Dahi Oscar berkerut samar. "Enggak, gue seneng."

"Loe pingin punya pacar kan? Loe lagi deket ma seseorang sebelum kehamilan gue? Loe berhak kok bahagia, punya pasangan. Gue gak pernah ngelarang dan juga gue gak ada hak. Loe juga gak harus berperan jadi bapak siaga." Dasar hormon kehamilan sialan. Baru ngomong begitu rasanya pingin nangis. Nggak rela gituh Oscar jalan ama lekong sedang dia harus jadi jelek selama 9 bulan.

"Saat tahu punya anak itu semua keinginan yang lain gak ada harganya. Anak ibarat keinginan yang mustahil terus tiba-tiba loe di kasih dengan cuma-cuma. Loe bakal jaga sama nyawa loe sendiri." Seberharga itu anak mereka. Mata Oscar berbinar saat menceritakan anak mereka. El terharu, hatinya menangis tapi tak mungkin kan tiba-tiba dia kejer. Gengsi lah,

"Anak ini emang mukjizat." El mengelus perutnya yang kini membuncit. Usia kandungannya menginjak 4 bulan dan selama ini Oscar selalu sedia 24 jam menjaganya. Tidak  menerima pinangan pria itu memang salah tapi kalau begini terus ia pasti akan lebih sakit nanti. Lihat Oscar menciumi perutnya. Apa dia gak ngerasa kalau jantung El bertalu-talu seperti genderang yang di tabuh. El akan mati kalau sampai dirinya jatuh hati pada kebaikan Oscar. Dalam cerita novel cinta memang bisa di bina namun sayang di mata Oscar El itu hanya sahabat tanpa ia lirik sebagai kandidat yang patut di cintai.
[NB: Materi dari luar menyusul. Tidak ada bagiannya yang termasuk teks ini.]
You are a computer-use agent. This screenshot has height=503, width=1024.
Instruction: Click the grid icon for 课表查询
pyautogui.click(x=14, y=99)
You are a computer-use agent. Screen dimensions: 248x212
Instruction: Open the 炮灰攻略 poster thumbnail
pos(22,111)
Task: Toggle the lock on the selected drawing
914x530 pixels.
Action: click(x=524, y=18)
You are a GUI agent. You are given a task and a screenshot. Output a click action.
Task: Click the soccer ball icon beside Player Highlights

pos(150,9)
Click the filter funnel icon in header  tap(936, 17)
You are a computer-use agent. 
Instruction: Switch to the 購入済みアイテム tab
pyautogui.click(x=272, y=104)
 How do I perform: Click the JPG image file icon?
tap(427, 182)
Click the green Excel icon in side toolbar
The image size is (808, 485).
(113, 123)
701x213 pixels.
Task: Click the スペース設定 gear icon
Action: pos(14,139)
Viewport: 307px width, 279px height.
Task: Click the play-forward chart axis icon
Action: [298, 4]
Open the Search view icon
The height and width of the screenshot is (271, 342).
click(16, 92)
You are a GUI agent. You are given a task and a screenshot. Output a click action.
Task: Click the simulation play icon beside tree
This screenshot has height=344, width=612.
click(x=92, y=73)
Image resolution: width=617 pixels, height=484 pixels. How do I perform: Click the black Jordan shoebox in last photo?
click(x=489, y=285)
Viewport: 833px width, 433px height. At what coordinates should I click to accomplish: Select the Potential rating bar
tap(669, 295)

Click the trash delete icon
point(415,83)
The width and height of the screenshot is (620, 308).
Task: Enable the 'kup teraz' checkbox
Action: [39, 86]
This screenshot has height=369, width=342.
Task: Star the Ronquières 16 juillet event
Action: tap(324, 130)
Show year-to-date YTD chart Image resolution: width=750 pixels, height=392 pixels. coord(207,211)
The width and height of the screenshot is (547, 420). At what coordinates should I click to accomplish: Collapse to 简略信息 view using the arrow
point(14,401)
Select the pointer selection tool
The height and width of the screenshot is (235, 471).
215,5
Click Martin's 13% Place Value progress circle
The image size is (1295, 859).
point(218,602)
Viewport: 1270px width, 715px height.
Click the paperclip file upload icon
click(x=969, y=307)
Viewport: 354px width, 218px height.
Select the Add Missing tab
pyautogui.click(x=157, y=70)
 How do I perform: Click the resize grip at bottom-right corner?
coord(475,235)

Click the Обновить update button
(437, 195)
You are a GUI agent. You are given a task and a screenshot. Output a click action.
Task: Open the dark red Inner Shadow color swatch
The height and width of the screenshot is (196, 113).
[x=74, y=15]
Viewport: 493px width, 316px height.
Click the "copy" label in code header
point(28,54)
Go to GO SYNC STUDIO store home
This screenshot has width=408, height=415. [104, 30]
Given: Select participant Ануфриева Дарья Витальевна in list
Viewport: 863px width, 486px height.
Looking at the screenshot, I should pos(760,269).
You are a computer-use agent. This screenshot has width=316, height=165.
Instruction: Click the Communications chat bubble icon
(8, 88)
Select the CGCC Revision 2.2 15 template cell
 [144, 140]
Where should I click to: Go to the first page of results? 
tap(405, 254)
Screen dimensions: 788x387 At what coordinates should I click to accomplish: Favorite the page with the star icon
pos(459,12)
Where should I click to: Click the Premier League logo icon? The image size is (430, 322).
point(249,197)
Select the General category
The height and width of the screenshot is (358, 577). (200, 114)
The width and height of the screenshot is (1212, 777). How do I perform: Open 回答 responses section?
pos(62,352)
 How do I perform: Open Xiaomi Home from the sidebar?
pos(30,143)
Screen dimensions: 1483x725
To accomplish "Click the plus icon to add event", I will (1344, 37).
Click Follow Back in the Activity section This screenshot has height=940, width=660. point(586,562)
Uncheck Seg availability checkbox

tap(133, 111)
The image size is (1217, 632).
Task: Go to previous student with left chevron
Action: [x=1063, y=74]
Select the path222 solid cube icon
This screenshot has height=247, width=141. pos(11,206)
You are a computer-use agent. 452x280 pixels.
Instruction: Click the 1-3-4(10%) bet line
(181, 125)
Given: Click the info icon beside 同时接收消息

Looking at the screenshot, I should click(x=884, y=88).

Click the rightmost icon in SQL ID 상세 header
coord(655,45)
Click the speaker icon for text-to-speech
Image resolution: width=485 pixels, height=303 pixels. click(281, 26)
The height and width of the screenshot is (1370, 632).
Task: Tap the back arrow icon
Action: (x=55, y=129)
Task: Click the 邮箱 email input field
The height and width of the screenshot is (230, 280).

Bukan masalah rasa tapi masalah selera. El menyukai laki-laki, Oscar itu masuk di dalam kriteria namun sayang Oscar suka laki-laki juga. Mereka suatu hari malah bisa jadi saingan. Mereka seperti dua kutub magnet sejenis yang akan saling tolak-menolak jika bertemu.

🍎🍎🍎🍎🍎🍎🍎🍎🍎🍎🍎🍎🍎

"Kenapa juga gak minta ke Oscar aja sih!!" Gerutu Tince karena hampir tengah malam ia di suruh mencari rujak. Gila nih majikannya. Mana ada rujak jam segini.

"Loe gue bayar buat gue suruh-suruh!! Oscar itu temen bukan pembantu." El beralasan. Sebenarnya sih ia takut jika terlalu bergantung pada Oscar. Dia takut jatuh cinta. Sungguh sahabatnya itu baik sekali. Pernah tengah malam El minta di bikinkan spaghetti, Oscar datang dan memasak. Pernah juga El minta di carikan kesemek. Entah dimana Oscar dapat tapi tiba-tiba ia membawa buah pesanan El sebanyak 2 kilo.

"Gue buatin rujak sendiri aja. Kita tinggal cari swalayan yang buka 24 jam buat beli buah-buahan!!"

"Ide bagus, dari pada jalan terus." Mereka benar-benar jalan karena mobil yang mereka tadi bawa di parkir agak jauh. "Kaki gue gempor!!" El mengelus perutnya pelan karena terasa sedikit ngilu. Berjalan hampir 500 meter, membuat tubuhnya lelah.

"El!!" Pekik Tince kaget saat beberapa orang berbadan kekar serta besar berpakaian serba hitam menangkap lengan El. Tince berusaha menggapai El namun sayang ia kalah kuat. Sekali di senggol banci itu tumbang. Tince menangis histeris melihat majikannya di bawa paksa lalu di masukkan ke mobil Van bewarna hitam dop.